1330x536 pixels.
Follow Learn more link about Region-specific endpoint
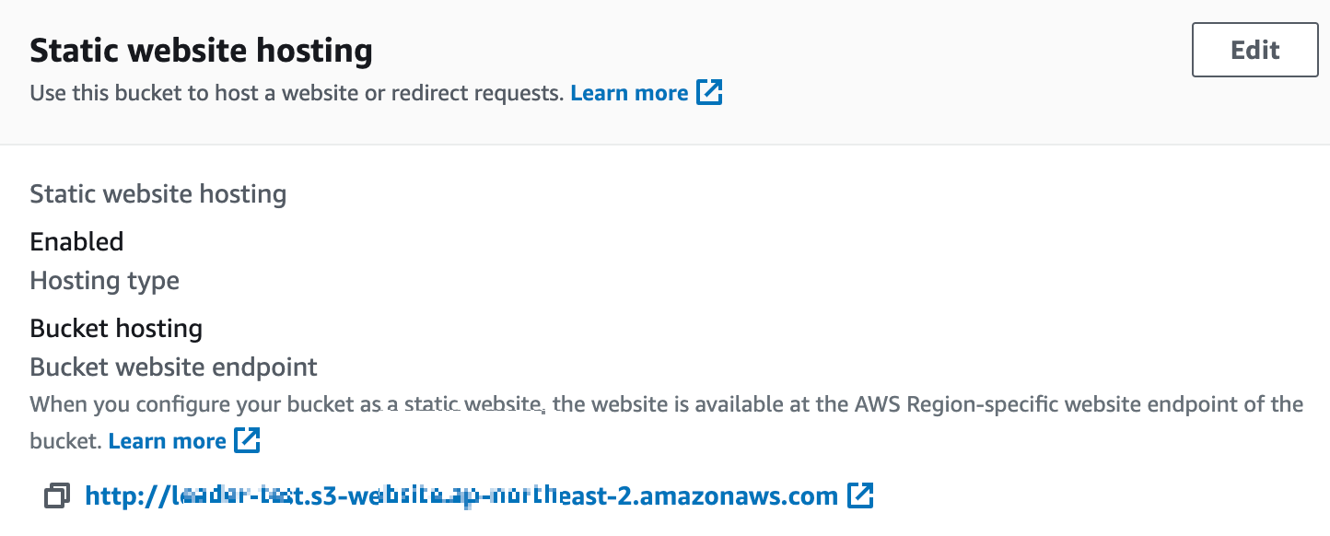[x=167, y=441]
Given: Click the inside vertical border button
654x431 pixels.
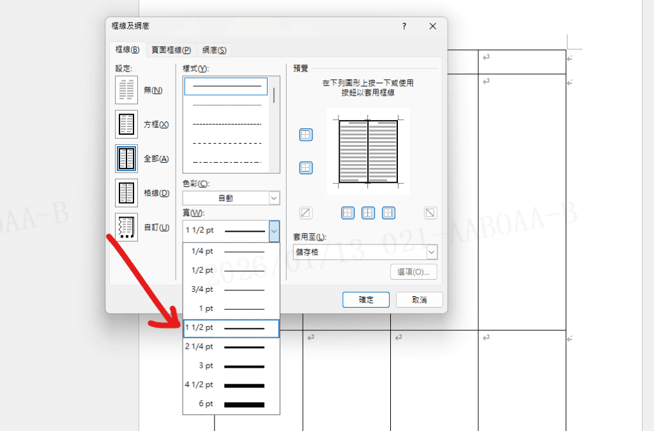Looking at the screenshot, I should [368, 213].

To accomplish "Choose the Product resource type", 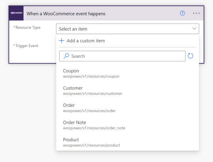I will click(x=71, y=140).
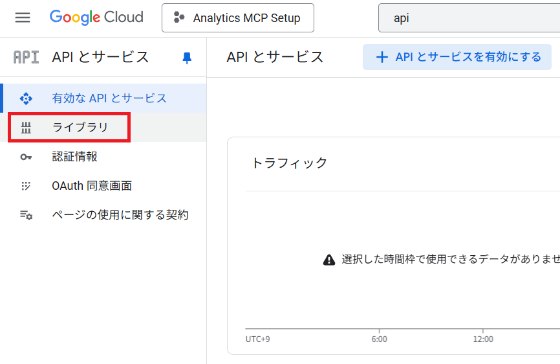
Task: Open ページの使用に関する契約 in the sidebar
Action: [120, 215]
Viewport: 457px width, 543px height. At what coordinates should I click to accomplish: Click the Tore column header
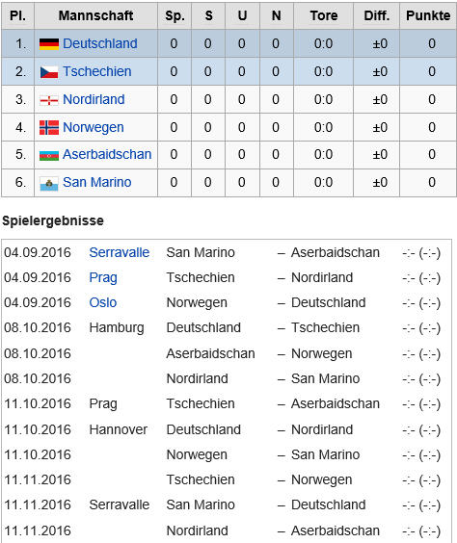tap(323, 15)
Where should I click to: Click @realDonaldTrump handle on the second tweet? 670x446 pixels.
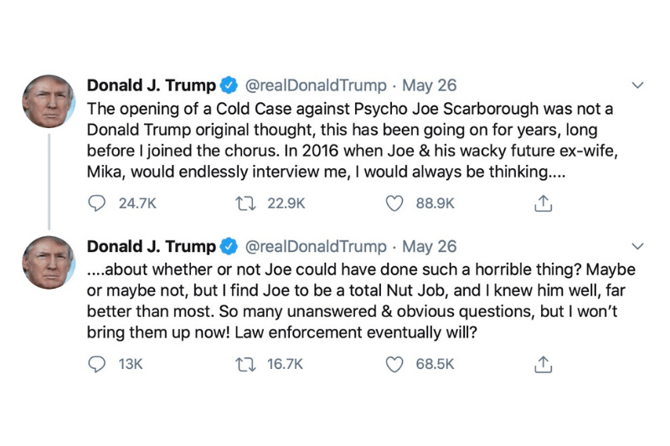[x=316, y=246]
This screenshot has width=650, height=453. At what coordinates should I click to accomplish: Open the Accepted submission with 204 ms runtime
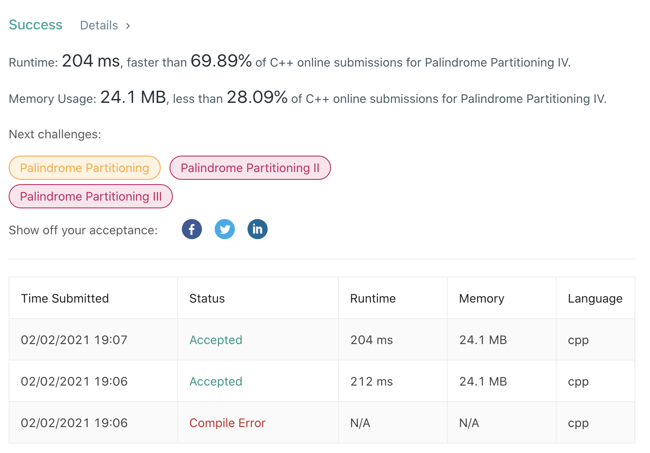point(216,340)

> [What to work on] Your copy should consist only of the lines from the line holding "Viewport: 457px width, 543px" through the final line of the listing above, both included, with all pictures omitted.

> [Response to the exercise]
Viewport: 457px width, 543px height. At what coordinates should I click to accomplish: Click the Tore column header
tap(323, 15)
Where should I click to: Click @realDonaldTrump handle on the second tweet? 670x446 pixels.
[x=316, y=246]
This screenshot has width=650, height=453. At what coordinates should I click to accomplish: Open the Accepted submission with 204 ms runtime
point(216,340)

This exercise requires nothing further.